Photo London 2024: Iconic Images and New Perspectives on Display

Sian Davey, From 'The Garden' (2021-2023). Source: Photo London

Photo London’s 9th edition at Somerset House features 400 photographers from over 30 countries, showcasing big names like Steven Meisel, Martin Parr, and Lee Miller alongside emerging talents. Spanning personal to political, documentary to fashion, music, and travel, the fair highlights photography’s past, present, and future.

Photo London keeps its familiar lineup, featuring Mick Jagger snapshots across various booths, though Kate Moss sightings are scarce this year. Amidst the predictable glamour shots, there is a treasure trove of genuinely profound, unique work.

Charlotte Jansen, author and editor of “Girl on Girl: Art and Photography in the Age of the Female Gaze” (2017), curated the Discovery section. She highlights a groundbreaking shift: nearly all gallerists and exhibitors are women, a first in the commercial realm. The section also champions diversity, showcasing subjects and artists often overlooked by mainstream art fairs.

Among the numerous compelling solo showcases of female photographers, notable examples include Helen Levitt’s captivating New York street life portraits at Cologne’s Zander Galerie and Yıldız Moran’s mesmerizing monochromatic landscapes, interiors, and still lifes.

As a female photographer, Yıldız Moran undoubtedly accessed environments, moments, and perspectives that were unreachable to others at the time, capturing the serenity of the people and the contemporary life of Anatolian people with great respect, which was a unique achievement, unmatched before or after her time. Through her photography, she conveyed a universal language in a lyrical manner from her own perspective, becoming a school of her own with her photographs often described as “Timeless.”

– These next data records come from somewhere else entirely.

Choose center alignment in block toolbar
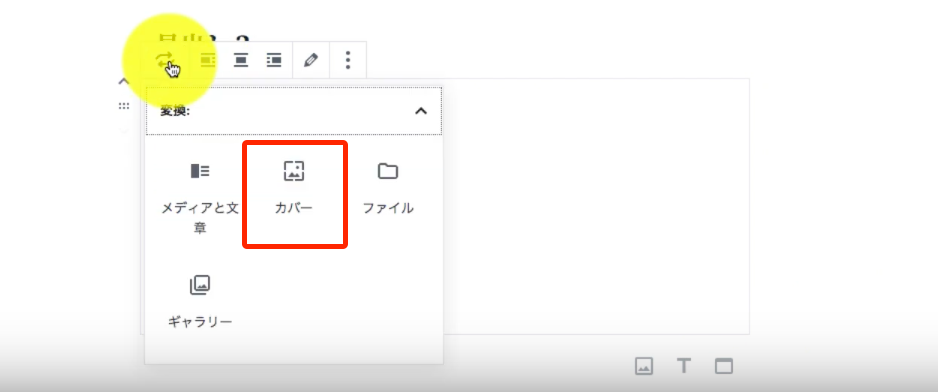 [x=240, y=60]
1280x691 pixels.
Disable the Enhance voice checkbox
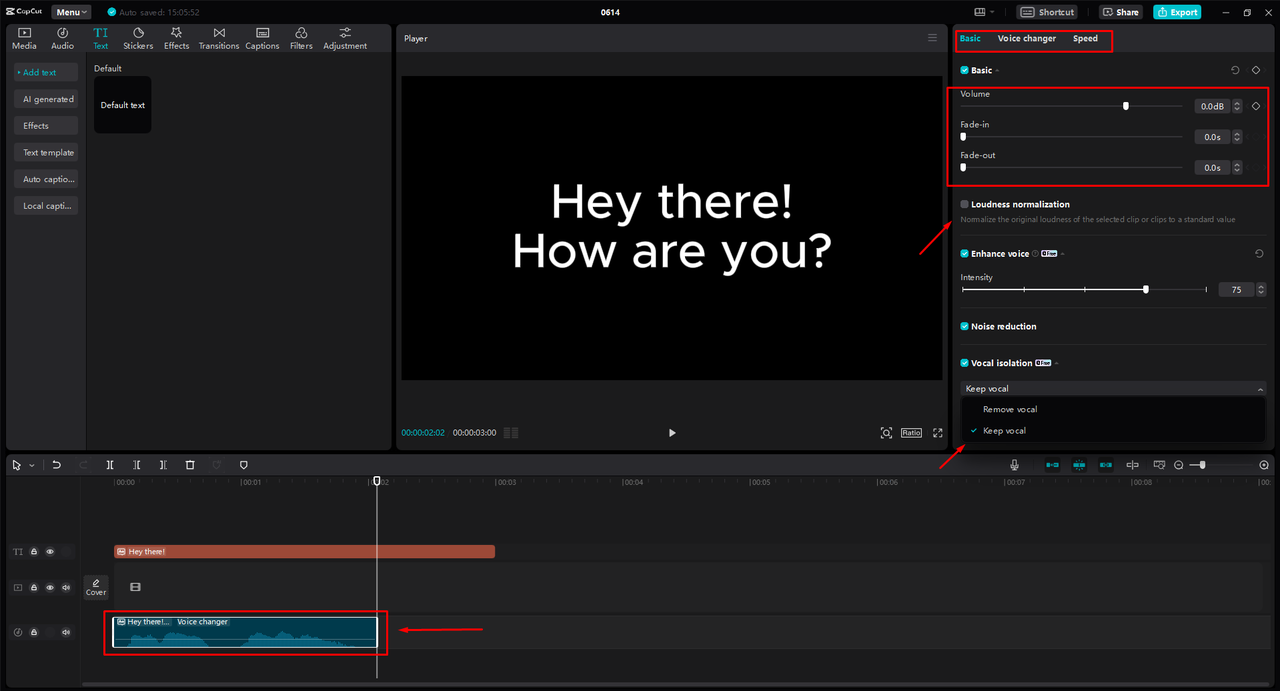click(965, 254)
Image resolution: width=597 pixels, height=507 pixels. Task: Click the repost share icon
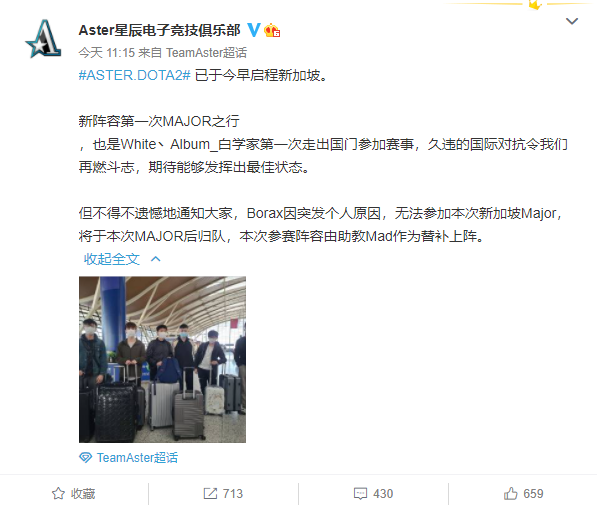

The Deutsche Börse Photography Foundation highlights artists addressing pressing issues. Marvel Harris’s ‘Inner Journey’ documents gender transition, Anastasia Samoylova captures Miami’s climate change nuances, and Philip Montgomery delves into American societal conflicts.

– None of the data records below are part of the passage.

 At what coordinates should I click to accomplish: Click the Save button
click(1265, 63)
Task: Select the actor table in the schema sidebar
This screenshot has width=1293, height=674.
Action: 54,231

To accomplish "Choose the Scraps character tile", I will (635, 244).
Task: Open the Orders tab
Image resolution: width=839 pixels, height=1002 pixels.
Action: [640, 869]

While sales might not have reached pre-pandemic levels, there was a noticeable excitement, with significant transactions reported. Peter Fetterman Gallery, for instance, sold several works by Sarah Moon, Jeffrey Conley, and Michael Kenna, showcasing pieces with a tangible presence and crafted by hand.

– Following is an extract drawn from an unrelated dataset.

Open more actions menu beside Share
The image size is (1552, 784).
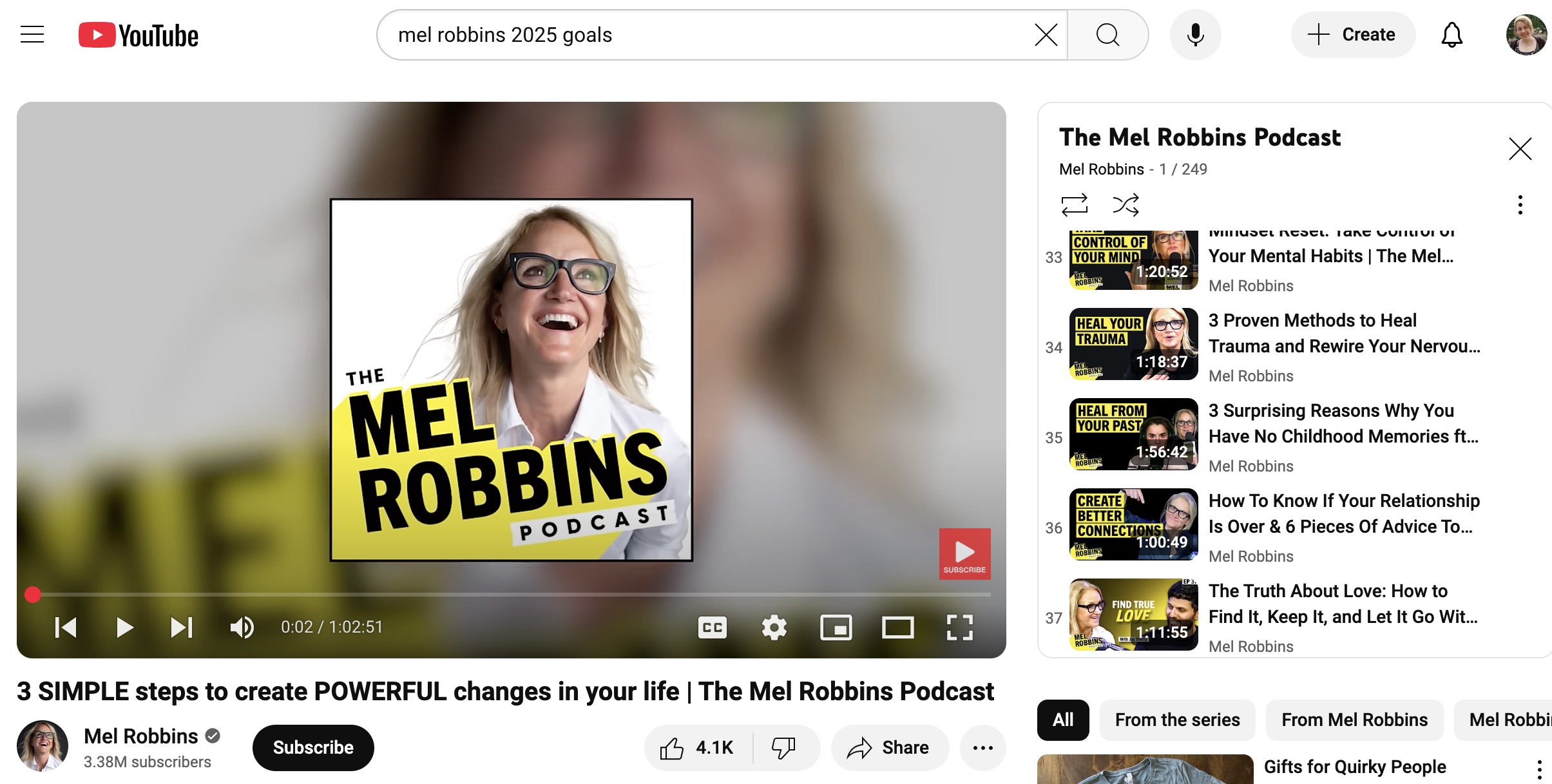[x=982, y=747]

Echo Fine Arts, represented by Ève d’Oréfice, targeted seasoned photography collectors, emphasizing quality over mere decoration. They successfully sold a set of 12 platinum prints by Jan C. Schlegel for £49,000 and were in the process of selling another set for £55,000. Guerin Projects also saw significant interest, with red dots indicating sales under James D. Kelly’s photographs, priced at up to £9,500 per print.